Airport In March 1944 the Mayor & City Council took the opportunity to get an airport for the city. With the aid of the city, the State of Utah and the Civil Aeronutics Administration a paved strip 3400 feet long was finished in 1949. A Hanger was built in 1947, again with the assistance of the City, the State and donations of money and labor. The Airport was changed from a class 1 to a class 2 airport in the summer of 1949.

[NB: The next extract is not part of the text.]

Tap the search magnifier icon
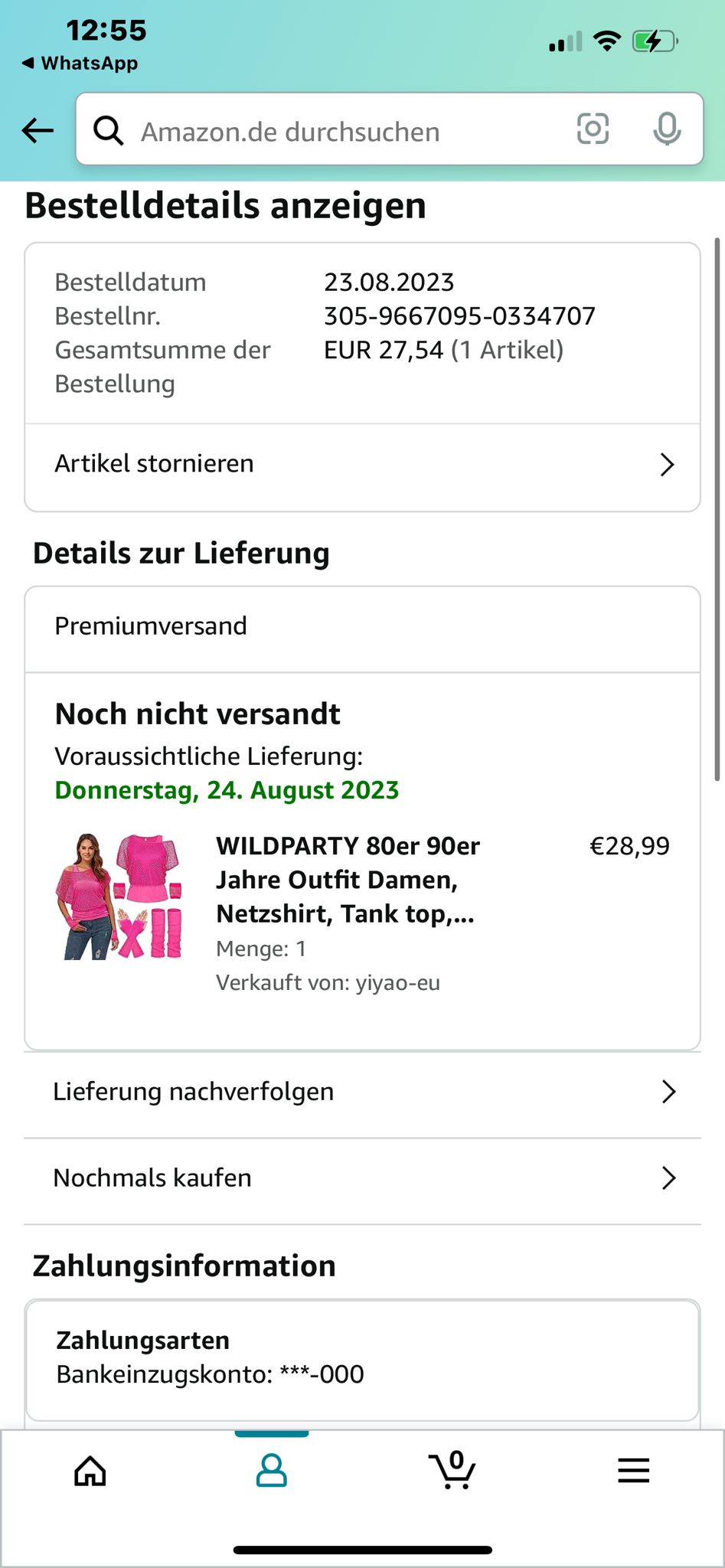725x1568 pixels. click(x=108, y=131)
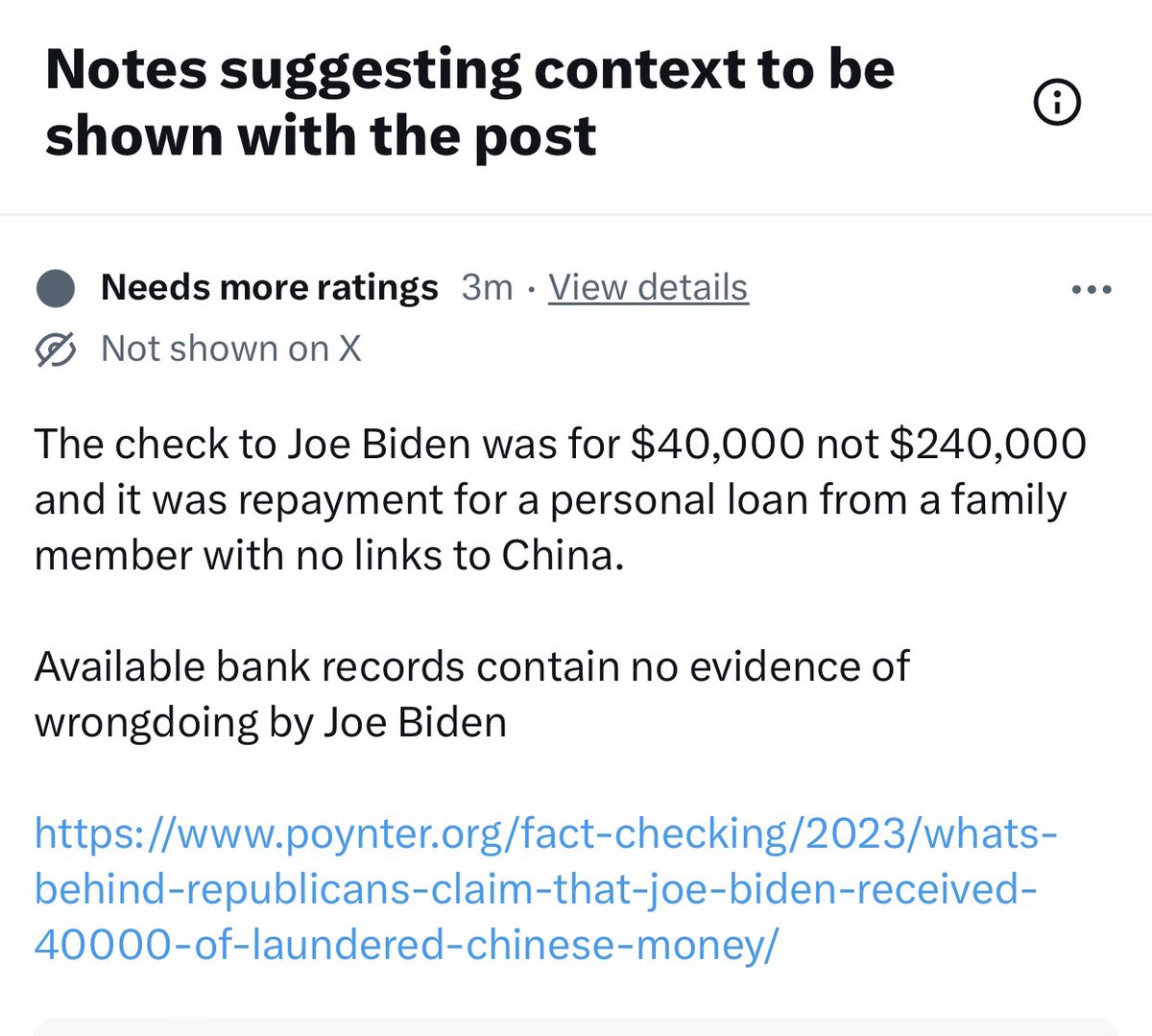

* LaVerkin Canal: This project was launched as a private enterprise in 1888 by Thomas Judd & Thomas P. Cottam. In June 1889 the LaVerkin Fruit & Nursery Company was organized and incorporated. Thomas Judd served as president. Work commenced on the canal shortly after this date and was mile long with a 40 rod (~1000 ft.) tunnel through the LaVerkin Hill. Problems encountered were much the same as described in building the Hurricane Canal, with gypsum formations giving the most problem after water was flowing. Water began to flow in April 1891. Because of problems the Company sold part of their stock to meet expenses in keeping the water flowing. This brought more people to the LaVerkin bench and with people farming their own land the project began to advance. The town site was surveyed in 1898 and in January 1898 the first families took up permanent residence.


Authors Note: The referenced sources have been used extensive & liberally with some text taken directly from their work. Credit for the information mainly belongs to the various referenced authors. This current effort is an attempt to summarize the information available and shorten it for a quick easy read of the history of the Hurricane Bench.